───── MATERIAL PROVIDED

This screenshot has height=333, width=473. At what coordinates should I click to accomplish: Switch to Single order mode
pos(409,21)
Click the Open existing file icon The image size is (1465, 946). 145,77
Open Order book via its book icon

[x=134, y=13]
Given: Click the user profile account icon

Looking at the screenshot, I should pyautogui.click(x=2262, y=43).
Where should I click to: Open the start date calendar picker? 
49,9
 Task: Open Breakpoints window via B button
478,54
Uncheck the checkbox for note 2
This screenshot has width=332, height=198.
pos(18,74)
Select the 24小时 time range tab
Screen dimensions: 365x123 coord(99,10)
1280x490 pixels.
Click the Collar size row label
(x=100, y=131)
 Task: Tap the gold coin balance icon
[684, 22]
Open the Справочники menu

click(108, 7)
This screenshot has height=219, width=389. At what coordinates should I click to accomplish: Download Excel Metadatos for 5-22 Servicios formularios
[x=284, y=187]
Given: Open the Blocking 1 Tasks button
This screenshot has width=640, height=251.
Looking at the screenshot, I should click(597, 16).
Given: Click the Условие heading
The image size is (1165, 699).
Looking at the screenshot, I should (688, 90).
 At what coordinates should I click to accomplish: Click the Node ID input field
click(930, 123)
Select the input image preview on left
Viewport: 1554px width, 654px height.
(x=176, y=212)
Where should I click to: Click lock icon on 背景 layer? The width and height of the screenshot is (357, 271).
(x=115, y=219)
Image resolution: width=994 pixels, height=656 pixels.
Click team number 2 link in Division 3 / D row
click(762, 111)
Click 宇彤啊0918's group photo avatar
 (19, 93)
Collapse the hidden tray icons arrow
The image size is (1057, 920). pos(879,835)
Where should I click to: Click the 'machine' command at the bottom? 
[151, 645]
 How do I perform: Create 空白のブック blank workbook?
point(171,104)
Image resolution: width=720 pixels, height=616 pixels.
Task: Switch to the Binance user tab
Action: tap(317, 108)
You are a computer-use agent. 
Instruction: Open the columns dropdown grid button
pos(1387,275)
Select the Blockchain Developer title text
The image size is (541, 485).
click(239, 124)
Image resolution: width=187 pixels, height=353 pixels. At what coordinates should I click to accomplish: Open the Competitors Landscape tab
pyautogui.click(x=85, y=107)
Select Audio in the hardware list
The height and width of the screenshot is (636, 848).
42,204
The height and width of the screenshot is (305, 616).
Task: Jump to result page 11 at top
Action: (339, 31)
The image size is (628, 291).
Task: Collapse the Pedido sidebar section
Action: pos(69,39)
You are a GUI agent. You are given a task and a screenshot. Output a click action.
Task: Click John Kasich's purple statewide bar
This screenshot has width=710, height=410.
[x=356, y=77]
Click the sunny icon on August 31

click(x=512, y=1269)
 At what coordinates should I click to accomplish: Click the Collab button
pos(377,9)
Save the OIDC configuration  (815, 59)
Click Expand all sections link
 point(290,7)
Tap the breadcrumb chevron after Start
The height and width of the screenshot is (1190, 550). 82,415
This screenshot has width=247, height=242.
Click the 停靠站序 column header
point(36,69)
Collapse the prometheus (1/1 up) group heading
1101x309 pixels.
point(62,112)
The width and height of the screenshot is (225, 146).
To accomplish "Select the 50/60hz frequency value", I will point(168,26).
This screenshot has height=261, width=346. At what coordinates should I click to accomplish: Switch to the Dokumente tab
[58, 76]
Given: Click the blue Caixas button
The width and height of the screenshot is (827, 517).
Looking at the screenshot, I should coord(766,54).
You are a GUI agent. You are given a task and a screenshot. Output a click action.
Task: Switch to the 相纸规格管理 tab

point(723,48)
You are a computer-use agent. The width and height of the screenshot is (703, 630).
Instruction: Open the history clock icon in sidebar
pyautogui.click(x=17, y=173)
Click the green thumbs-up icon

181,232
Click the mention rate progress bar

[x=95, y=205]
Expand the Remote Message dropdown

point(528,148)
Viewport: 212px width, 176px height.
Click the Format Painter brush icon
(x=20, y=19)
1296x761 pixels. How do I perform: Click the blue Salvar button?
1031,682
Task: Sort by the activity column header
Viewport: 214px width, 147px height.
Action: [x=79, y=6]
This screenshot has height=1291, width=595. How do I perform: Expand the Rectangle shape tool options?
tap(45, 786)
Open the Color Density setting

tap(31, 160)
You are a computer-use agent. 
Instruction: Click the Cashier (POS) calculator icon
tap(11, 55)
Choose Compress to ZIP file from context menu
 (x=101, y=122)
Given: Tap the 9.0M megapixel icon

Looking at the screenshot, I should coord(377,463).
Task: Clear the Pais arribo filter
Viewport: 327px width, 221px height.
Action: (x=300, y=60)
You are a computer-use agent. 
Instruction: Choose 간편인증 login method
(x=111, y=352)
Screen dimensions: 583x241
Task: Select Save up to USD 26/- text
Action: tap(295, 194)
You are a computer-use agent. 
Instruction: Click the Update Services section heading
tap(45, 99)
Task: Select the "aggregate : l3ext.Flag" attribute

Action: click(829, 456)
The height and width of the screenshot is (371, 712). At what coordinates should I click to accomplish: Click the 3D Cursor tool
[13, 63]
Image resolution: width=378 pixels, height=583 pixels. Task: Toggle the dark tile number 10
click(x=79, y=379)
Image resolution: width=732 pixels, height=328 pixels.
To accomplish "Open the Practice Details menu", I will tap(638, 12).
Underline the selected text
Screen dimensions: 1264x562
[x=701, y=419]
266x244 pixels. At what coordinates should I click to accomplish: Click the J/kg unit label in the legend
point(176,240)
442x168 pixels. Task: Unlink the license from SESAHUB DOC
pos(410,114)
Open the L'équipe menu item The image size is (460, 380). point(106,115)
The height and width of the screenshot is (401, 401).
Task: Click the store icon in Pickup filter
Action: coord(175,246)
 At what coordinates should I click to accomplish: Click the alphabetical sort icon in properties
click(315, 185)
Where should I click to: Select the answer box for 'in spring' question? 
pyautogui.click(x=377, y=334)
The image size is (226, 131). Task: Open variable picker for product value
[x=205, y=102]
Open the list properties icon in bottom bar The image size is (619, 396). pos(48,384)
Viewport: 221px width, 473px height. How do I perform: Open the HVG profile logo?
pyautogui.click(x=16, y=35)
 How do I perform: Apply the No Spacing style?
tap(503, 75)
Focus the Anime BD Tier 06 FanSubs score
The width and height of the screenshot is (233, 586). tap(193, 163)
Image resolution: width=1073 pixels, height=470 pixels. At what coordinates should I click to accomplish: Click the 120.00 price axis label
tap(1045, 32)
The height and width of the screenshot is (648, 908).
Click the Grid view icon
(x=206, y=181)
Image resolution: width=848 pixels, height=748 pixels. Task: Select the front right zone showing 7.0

──────────

• EXERCISE DESCRIPTION: When you output the entries, keep every line exactly as it appears above.

• RESPONSE:
This screenshot has height=333, width=473. At what coordinates should I click to accomplish: Switch to Single order mode
pos(409,21)
Click the Open existing file icon The image size is (1465, 946). 145,77
Open Order book via its book icon

[x=134, y=13]
Given: Click the user profile account icon

Looking at the screenshot, I should pyautogui.click(x=2262, y=43).
Where should I click to: Open the start date calendar picker? 
49,9
 Task: Open Breakpoints window via B button
478,54
Uncheck the checkbox for note 2
This screenshot has width=332, height=198.
pos(18,74)
Select the 24小时 time range tab
Screen dimensions: 365x123 coord(99,10)
1280x490 pixels.
Click the Collar size row label
(x=100, y=131)
 Task: Tap the gold coin balance icon
[684, 22]
Open the Справочники menu

click(108, 7)
This screenshot has height=219, width=389. At what coordinates should I click to accomplish: Download Excel Metadatos for 5-22 Servicios formularios
[x=284, y=187]
Given: Open the Blocking 1 Tasks button
This screenshot has width=640, height=251.
Looking at the screenshot, I should click(597, 16).
Given: Click the Условие heading
The image size is (1165, 699).
Looking at the screenshot, I should (688, 90).
 At what coordinates should I click to accomplish: Click the Node ID input field
click(930, 123)
Select the input image preview on left
Viewport: 1554px width, 654px height.
(x=176, y=212)
Where should I click to: Click lock icon on 背景 layer? The width and height of the screenshot is (357, 271).
(x=115, y=219)
Image resolution: width=994 pixels, height=656 pixels.
Click team number 2 link in Division 3 / D row
click(762, 111)
Click 宇彤啊0918's group photo avatar
 (19, 93)
Collapse the hidden tray icons arrow
The image size is (1057, 920). pos(879,835)
Where should I click to: Click the 'machine' command at the bottom? 
[151, 645]
 How do I perform: Create 空白のブック blank workbook?
point(171,104)
Image resolution: width=720 pixels, height=616 pixels.
Task: Switch to the Binance user tab
Action: tap(317, 108)
You are a computer-use agent. 
Instruction: Open the columns dropdown grid button
pos(1387,275)
Select the Blockchain Developer title text
The image size is (541, 485).
click(239, 124)
Image resolution: width=187 pixels, height=353 pixels. At what coordinates should I click to accomplish: Open the Competitors Landscape tab
pyautogui.click(x=85, y=107)
Select Audio in the hardware list
The height and width of the screenshot is (636, 848).
42,204
The height and width of the screenshot is (305, 616).
Task: Jump to result page 11 at top
Action: (339, 31)
The image size is (628, 291).
Task: Collapse the Pedido sidebar section
Action: pos(69,39)
You are a GUI agent. You are given a task and a screenshot. Output a click action.
Task: Click John Kasich's purple statewide bar
This screenshot has width=710, height=410.
[x=356, y=77]
Click the sunny icon on August 31

click(x=512, y=1269)
 At what coordinates should I click to accomplish: Click the Collab button
pos(377,9)
Save the OIDC configuration  (815, 59)
Click Expand all sections link
 point(290,7)
Tap the breadcrumb chevron after Start
The height and width of the screenshot is (1190, 550). 82,415
This screenshot has width=247, height=242.
Click the 停靠站序 column header
point(36,69)
Collapse the prometheus (1/1 up) group heading
1101x309 pixels.
point(62,112)
The width and height of the screenshot is (225, 146).
To accomplish "Select the 50/60hz frequency value", I will point(168,26).
This screenshot has height=261, width=346. At what coordinates should I click to accomplish: Switch to the Dokumente tab
[58, 76]
Given: Click the blue Caixas button
The width and height of the screenshot is (827, 517).
Looking at the screenshot, I should coord(766,54).
You are a GUI agent. You are given a task and a screenshot. Output a click action.
Task: Switch to the 相纸规格管理 tab

point(723,48)
You are a computer-use agent. The width and height of the screenshot is (703, 630).
Instruction: Open the history clock icon in sidebar
pyautogui.click(x=17, y=173)
Click the green thumbs-up icon

181,232
Click the mention rate progress bar

[x=95, y=205]
Expand the Remote Message dropdown

point(528,148)
Viewport: 212px width, 176px height.
Click the Format Painter brush icon
(x=20, y=19)
1296x761 pixels. How do I perform: Click the blue Salvar button?
1031,682
Task: Sort by the activity column header
Viewport: 214px width, 147px height.
Action: [x=79, y=6]
This screenshot has height=1291, width=595. How do I perform: Expand the Rectangle shape tool options?
tap(45, 786)
Open the Color Density setting

tap(31, 160)
You are a computer-use agent. 
Instruction: Click the Cashier (POS) calculator icon
tap(11, 55)
Choose Compress to ZIP file from context menu
 (x=101, y=122)
Given: Tap the 9.0M megapixel icon

Looking at the screenshot, I should coord(377,463).
Task: Clear the Pais arribo filter
Viewport: 327px width, 221px height.
Action: (x=300, y=60)
You are a computer-use agent. 
Instruction: Choose 간편인증 login method
(x=111, y=352)
Screen dimensions: 583x241
Task: Select Save up to USD 26/- text
Action: tap(295, 194)
You are a computer-use agent. 
Instruction: Click the Update Services section heading
tap(45, 99)
Task: Select the "aggregate : l3ext.Flag" attribute

Action: click(829, 456)
The height and width of the screenshot is (371, 712). At what coordinates should I click to accomplish: Click the 3D Cursor tool
[13, 63]
Image resolution: width=378 pixels, height=583 pixels. Task: Toggle the dark tile number 10
click(x=79, y=379)
Image resolution: width=732 pixels, height=328 pixels.
To accomplish "Open the Practice Details menu", I will tap(638, 12).
Underline the selected text
Screen dimensions: 1264x562
[x=701, y=419]
266x244 pixels. At what coordinates should I click to accomplish: Click the J/kg unit label in the legend
point(176,240)
442x168 pixels. Task: Unlink the license from SESAHUB DOC
pos(410,114)
Open the L'équipe menu item The image size is (460, 380). point(106,115)
The height and width of the screenshot is (401, 401).
Task: Click the store icon in Pickup filter
Action: coord(175,246)
 At what coordinates should I click to accomplish: Click the alphabetical sort icon in properties
click(315, 185)
Where should I click to: Select the answer box for 'in spring' question? 
pyautogui.click(x=377, y=334)
The image size is (226, 131). Task: Open variable picker for product value
[x=205, y=102]
Open the list properties icon in bottom bar The image size is (619, 396). pos(48,384)
Viewport: 221px width, 473px height. How do I perform: Open the HVG profile logo?
pyautogui.click(x=16, y=35)
 How do I perform: Apply the No Spacing style?
tap(503, 75)
Focus the Anime BD Tier 06 FanSubs score
The width and height of the screenshot is (233, 586). tap(193, 163)
Image resolution: width=1073 pixels, height=470 pixels. At what coordinates should I click to accomplish: Click the 120.00 price axis label
tap(1045, 32)
The height and width of the screenshot is (648, 908).
Click the Grid view icon
(x=206, y=181)
Image resolution: width=848 pixels, height=748 pixels. Task: Select the front right zone showing 7.0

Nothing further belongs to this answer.